Matthew Titherington, general manager of SEA LIFE Blackpool and Madame Tussauds, said: “Mental health and wellbeing among children and young people is a critical issue facing the UK today.  Pressures, such as pervasive social media and a desire to fit in during an ‘always-on, 24/7 world’ makes this issue more important than ever.

“We know visitors find out displays of beautiful sea creatures very calming and therapeutic. We’re pleased to take this step to support Children’s Mental Health Week. We’ll be opening both SEA LIFE and Madame Tussauds an hour early on these days and admission will be free for any children and young people with mental health issues and their carer.

“The aquarium will be quiet at that time and we’re aiming to create a tranquil and peaceful environment. Our staff will be on hand to guide and support visitors as well as to talk quietly about any of the creatures and answer any questions about them. We’ll also be doing the same at Madame Tussauds, which is also very popular among children and young people, for any who’d like to see the many wonderfully-realistic figures of celebrities and famous faces on display.”

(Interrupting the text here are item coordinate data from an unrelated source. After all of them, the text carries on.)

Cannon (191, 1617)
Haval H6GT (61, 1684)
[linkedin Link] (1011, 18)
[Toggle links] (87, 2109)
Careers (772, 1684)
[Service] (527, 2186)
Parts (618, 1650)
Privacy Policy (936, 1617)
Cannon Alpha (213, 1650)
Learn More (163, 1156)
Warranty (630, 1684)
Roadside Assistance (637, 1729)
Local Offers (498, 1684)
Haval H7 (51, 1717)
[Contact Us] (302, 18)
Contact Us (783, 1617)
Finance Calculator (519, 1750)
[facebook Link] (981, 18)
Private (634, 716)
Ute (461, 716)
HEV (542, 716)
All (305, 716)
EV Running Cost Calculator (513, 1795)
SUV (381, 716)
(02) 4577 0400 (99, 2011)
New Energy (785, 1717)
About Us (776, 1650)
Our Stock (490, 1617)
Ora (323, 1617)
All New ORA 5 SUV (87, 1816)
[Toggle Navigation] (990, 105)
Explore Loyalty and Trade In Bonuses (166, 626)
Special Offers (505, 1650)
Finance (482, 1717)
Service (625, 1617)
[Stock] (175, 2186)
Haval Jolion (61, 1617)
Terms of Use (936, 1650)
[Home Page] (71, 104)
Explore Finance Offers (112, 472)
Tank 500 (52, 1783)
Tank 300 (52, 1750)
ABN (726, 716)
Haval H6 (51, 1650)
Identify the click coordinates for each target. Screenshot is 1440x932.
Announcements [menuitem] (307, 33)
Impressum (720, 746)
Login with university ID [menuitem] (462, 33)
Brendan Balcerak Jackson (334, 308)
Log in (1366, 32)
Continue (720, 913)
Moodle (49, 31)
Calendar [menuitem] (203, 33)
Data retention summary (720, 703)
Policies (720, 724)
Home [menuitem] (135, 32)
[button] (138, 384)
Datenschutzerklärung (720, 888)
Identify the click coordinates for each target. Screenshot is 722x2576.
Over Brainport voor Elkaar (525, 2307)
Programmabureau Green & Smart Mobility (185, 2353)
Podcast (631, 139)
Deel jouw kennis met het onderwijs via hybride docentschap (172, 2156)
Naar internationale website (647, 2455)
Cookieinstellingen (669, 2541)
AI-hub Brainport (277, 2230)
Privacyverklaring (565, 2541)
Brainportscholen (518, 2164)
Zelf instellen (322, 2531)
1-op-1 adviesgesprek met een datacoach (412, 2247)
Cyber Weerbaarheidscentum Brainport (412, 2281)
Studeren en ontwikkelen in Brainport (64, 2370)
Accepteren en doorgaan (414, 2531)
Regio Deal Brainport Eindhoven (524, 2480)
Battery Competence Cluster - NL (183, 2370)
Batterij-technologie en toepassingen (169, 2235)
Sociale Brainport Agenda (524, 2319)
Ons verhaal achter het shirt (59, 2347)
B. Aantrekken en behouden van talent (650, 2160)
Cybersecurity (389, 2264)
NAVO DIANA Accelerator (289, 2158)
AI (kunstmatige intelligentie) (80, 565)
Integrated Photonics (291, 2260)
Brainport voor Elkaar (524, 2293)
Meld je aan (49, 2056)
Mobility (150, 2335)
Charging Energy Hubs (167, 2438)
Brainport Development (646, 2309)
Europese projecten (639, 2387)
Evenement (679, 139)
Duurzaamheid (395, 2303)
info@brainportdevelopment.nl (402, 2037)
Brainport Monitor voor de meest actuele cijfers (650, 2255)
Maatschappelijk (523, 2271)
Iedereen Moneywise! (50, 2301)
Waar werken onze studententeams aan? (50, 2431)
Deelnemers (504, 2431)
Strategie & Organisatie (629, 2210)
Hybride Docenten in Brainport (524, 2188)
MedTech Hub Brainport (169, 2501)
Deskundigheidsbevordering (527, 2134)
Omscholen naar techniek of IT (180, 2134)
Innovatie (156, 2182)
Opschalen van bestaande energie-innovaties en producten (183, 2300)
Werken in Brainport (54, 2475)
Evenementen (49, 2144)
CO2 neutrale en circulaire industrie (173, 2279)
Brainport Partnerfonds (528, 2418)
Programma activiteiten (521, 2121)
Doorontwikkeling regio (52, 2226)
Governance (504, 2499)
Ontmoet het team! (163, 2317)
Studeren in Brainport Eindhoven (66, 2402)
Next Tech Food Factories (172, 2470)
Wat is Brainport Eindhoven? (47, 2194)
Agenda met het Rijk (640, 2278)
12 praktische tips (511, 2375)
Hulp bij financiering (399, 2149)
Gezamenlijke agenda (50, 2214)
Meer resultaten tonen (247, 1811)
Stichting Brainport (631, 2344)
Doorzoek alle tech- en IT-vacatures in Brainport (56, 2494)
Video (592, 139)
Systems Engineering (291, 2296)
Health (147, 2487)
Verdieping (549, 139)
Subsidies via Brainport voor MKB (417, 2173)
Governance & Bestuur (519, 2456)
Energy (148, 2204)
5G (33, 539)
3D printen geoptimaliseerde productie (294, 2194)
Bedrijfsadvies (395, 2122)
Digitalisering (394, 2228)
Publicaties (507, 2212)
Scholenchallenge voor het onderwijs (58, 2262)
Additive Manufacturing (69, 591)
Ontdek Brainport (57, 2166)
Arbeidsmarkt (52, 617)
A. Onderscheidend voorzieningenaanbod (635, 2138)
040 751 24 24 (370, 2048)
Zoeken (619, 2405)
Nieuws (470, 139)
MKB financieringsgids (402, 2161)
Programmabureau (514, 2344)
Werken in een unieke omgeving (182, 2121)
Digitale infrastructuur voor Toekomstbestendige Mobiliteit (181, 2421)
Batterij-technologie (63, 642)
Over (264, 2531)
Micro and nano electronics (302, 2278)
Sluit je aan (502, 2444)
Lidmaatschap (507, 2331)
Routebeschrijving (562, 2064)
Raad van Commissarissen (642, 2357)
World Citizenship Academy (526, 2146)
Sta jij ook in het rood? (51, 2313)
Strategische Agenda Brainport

Possibly the most serene creatures at SEA LIFE Blackpool are the sea horses whose delicate choreography captivates audiences at the popular aquarium. Other similarly enchanting creatures include friendly baby stingray, who look like they are smiling as they feed flat against the display glass, and Arial, the first baby blacktip shark successfully born and bred in the UK, as well as mesmerising fish, like clownfish and Orange Tails, along with beautiful and bioluminescent jellyfish and other species. Lulu, the giant sea turtle, is another favourite with children and young people, along with sharks and creatures from the hands-on educational displays, such as the rock pool and rainforest areas.

SEA LIFE Blackpool works closely with its charity partner, the Sea Life Trust, as part of its popular ‘breed, rescue, protect’ campaign, to develop and support ocean conservation projects worldwide, including threatened and endangered species, such as sea horses, turtles and sharks.